• **Description of the task**
Put the material into a Markdown table with the columns "Row" and "Line". Begin at the line containing "Given: Click the" and continue through the line containing "Looking at the", numbering each row, omitting blank lines, and leaving out the pictures.

• **Material for this exercise**

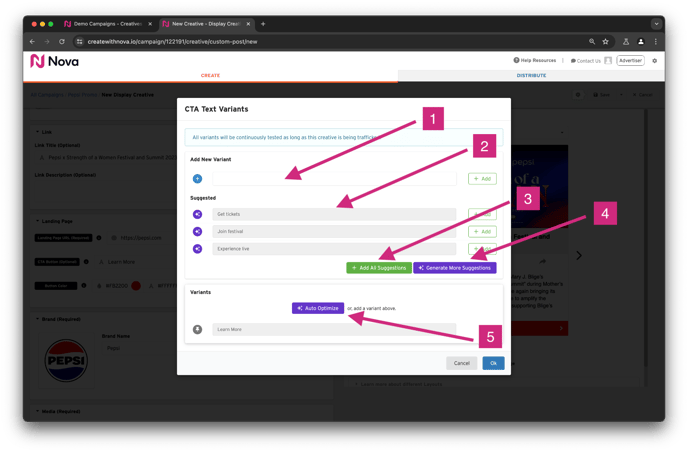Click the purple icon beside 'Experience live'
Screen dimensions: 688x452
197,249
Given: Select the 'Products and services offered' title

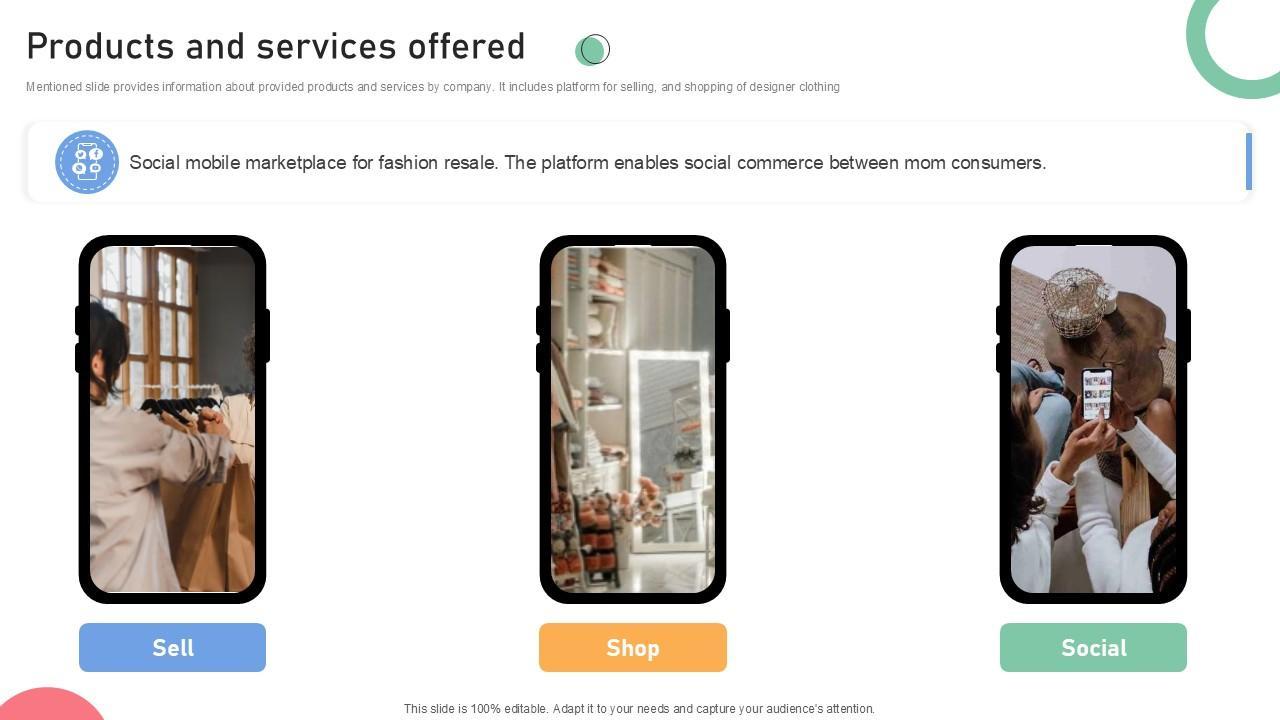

...

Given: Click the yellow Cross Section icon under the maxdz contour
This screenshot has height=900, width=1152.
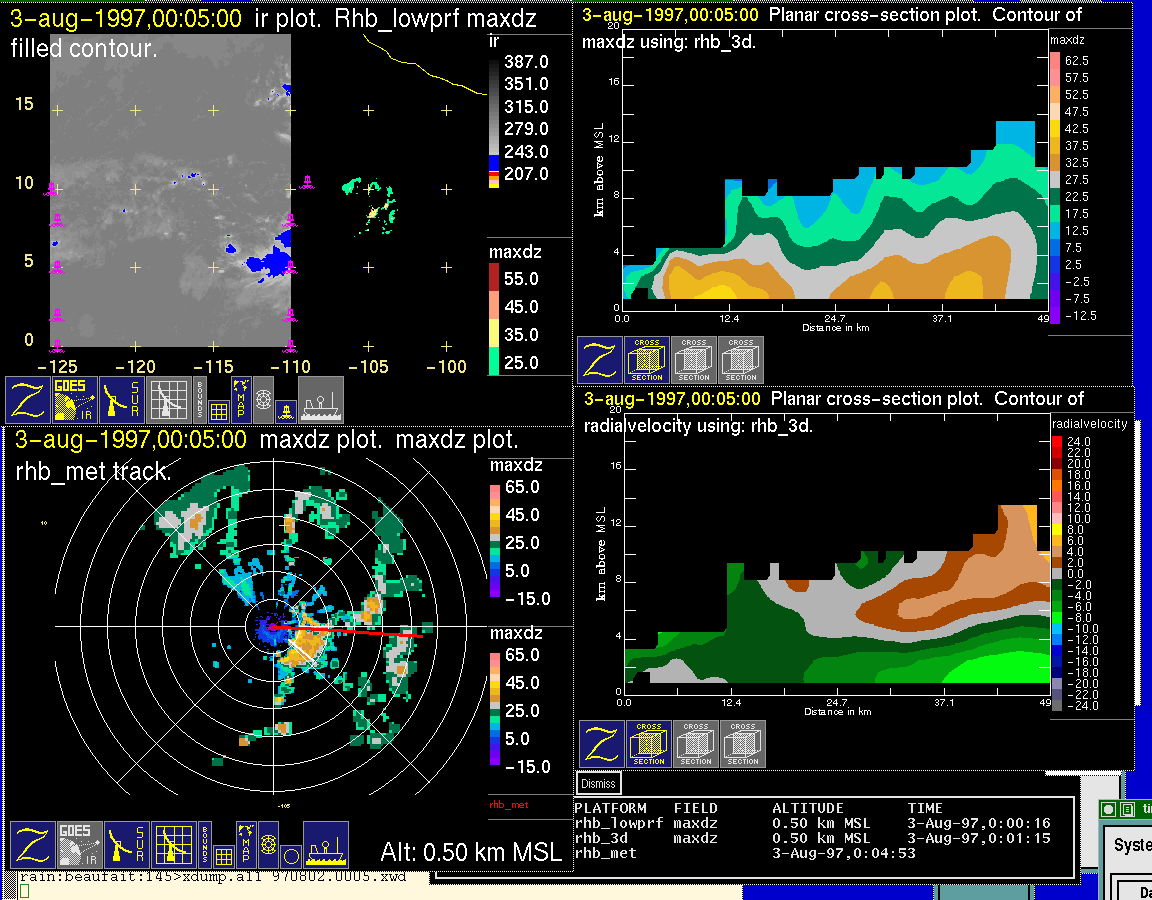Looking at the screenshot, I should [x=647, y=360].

• **Right answer**
| Row | Line |
|---|---|
| 1 | Given: Click the yellow Cross Section icon under the maxdz contour |
| 2 | This screenshot has height=900, width=1152. |
| 3 | Looking at the screenshot, I should [x=647, y=360]. |